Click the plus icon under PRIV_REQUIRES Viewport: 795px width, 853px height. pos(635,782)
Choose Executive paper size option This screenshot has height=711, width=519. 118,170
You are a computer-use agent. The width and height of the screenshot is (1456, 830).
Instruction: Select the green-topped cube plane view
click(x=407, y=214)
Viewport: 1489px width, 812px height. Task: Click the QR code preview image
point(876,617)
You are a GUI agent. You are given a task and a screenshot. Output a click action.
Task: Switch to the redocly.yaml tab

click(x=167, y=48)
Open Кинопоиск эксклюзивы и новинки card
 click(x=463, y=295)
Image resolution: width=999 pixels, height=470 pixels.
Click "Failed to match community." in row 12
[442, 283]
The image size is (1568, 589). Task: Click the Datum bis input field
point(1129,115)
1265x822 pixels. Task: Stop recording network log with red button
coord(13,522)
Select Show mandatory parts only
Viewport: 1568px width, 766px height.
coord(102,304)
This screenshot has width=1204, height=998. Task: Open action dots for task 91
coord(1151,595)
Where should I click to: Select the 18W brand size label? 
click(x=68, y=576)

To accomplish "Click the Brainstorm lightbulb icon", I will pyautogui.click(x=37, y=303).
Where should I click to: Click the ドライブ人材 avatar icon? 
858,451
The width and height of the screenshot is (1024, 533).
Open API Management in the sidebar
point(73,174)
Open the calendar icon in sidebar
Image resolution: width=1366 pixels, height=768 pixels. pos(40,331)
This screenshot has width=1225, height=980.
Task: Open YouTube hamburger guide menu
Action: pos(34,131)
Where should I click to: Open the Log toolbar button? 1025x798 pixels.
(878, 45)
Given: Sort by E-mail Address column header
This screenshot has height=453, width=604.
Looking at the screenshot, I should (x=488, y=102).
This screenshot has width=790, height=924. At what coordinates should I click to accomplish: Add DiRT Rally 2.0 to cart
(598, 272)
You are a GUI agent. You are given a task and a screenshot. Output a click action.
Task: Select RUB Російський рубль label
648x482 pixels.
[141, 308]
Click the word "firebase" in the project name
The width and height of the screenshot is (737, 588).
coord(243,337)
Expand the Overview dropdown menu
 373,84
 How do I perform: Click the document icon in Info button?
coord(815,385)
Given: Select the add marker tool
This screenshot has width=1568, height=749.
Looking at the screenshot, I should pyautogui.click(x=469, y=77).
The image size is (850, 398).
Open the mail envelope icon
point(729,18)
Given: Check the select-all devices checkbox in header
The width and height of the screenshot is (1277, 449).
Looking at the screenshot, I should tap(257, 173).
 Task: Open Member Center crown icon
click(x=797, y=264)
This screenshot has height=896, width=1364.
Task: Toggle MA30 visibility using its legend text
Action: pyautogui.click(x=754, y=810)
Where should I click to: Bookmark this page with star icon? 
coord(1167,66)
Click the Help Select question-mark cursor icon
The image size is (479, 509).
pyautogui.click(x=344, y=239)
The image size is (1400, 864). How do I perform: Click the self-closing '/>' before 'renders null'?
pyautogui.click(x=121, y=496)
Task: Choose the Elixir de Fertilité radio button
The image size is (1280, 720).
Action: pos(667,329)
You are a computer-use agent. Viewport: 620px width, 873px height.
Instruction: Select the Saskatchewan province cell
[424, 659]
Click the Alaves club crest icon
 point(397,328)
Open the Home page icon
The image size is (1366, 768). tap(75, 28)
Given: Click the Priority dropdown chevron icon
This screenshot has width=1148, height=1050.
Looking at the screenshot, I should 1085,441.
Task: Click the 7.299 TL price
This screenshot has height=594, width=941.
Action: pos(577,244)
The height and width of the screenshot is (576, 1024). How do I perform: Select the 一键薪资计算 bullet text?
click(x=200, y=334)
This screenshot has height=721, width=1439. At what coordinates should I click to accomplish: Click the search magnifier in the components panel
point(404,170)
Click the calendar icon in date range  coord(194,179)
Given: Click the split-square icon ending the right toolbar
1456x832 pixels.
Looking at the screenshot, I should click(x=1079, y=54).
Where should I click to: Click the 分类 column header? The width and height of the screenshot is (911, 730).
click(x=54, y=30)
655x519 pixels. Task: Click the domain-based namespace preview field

══════════════════════════════

What you are asked to do:
Nothing but the lines above from the one containing "The width and height of the screenshot is (1277, 449)." through the one containing "You are a computer-use agent. Viewport: 620px" should appear in the answer, each repeated exactly.

Exercise response:
The width and height of the screenshot is (1277, 449).
Looking at the screenshot, I should tap(257, 173).
 Task: Open Member Center crown icon
click(x=797, y=264)
This screenshot has height=896, width=1364.
Task: Toggle MA30 visibility using its legend text
Action: pyautogui.click(x=754, y=810)
Where should I click to: Bookmark this page with star icon? 
coord(1167,66)
Click the Help Select question-mark cursor icon
The image size is (479, 509).
pyautogui.click(x=344, y=239)
The image size is (1400, 864). How do I perform: Click the self-closing '/>' before 'renders null'?
pyautogui.click(x=121, y=496)
Task: Choose the Elixir de Fertilité radio button
The image size is (1280, 720).
Action: pos(667,329)
You are a computer-use agent. Viewport: 620px width, 873px height.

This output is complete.